80% of respondents advocated using GS1 data standards such as GTINs to identify, track and trace medical devices within healthcare supply chains from manufacturing to point of care. As a result, the MHRA will authorize GS1 as the outgoing entity for UDI, supporting the government's strategy to strengthen regulation, improve patient safety and ensure consistency for healthcare manufacturers.

The new MHRA UDI system will be in line with current international regulations and provide a globally harmonized framework for the identification of medical devices. This reduces the risk of clinical error and allows rapid product recall when potentially harmful devices enter the market.

Based on the recommendations of the consultation, the government: Require all medical device manufacturers to assign unique device identifiers, such as GS1 Global Trade Item Numbers (GTINs), to all products.

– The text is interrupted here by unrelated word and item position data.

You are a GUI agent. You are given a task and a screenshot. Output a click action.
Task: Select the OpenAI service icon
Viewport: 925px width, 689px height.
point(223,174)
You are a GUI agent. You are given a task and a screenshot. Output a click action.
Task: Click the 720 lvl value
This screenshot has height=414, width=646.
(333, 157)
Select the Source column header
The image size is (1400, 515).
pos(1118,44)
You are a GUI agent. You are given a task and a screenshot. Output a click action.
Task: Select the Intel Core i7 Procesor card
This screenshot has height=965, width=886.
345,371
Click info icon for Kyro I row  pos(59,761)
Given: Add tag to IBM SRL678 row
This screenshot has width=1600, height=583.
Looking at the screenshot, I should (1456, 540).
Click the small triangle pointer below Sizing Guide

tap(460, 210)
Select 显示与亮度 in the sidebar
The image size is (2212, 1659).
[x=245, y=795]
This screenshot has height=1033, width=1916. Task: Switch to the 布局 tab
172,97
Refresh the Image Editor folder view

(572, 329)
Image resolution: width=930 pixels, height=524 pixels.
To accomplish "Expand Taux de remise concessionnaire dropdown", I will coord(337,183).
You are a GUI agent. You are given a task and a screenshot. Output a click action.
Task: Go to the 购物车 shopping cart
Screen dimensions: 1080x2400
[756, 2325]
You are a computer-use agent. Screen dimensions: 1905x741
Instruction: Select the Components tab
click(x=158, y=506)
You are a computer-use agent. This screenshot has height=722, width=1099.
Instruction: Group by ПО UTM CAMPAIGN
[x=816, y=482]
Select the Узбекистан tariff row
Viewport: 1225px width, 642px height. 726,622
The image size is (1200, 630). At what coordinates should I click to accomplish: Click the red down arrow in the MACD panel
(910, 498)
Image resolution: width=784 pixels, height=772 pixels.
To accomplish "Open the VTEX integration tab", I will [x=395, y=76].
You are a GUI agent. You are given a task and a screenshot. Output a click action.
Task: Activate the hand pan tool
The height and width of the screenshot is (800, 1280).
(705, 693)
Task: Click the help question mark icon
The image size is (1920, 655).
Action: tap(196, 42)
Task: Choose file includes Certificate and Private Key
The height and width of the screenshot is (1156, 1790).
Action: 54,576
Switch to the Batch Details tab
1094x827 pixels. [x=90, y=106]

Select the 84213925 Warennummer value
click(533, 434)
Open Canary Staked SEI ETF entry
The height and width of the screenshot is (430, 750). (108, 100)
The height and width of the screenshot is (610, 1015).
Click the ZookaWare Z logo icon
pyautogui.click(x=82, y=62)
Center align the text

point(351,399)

All reusable devices must carry a removable UDI carrier such as a barcode or radio frequency identification (RFID) tag.

Issuing key requirements and guidance for Basic UDI Device Identifiers (BUDI-DI) to ensure that the reason and value of collecting this information is clear.

The government also intends to use data standards to uniquely identify manufacturers, UK responsible persons, importers and distributors, all of whom must register with the MHRA. The consultation offered three options – DUNS, GS1 and the MHRA's own identifier – and more than a third of respondents preferred to use GS1 standards.

The MHRA will work with stakeholders to gradually improve the Act and ensure that its ambitious, transformational reform program enables industry and healthcare providers to adapt to future changes.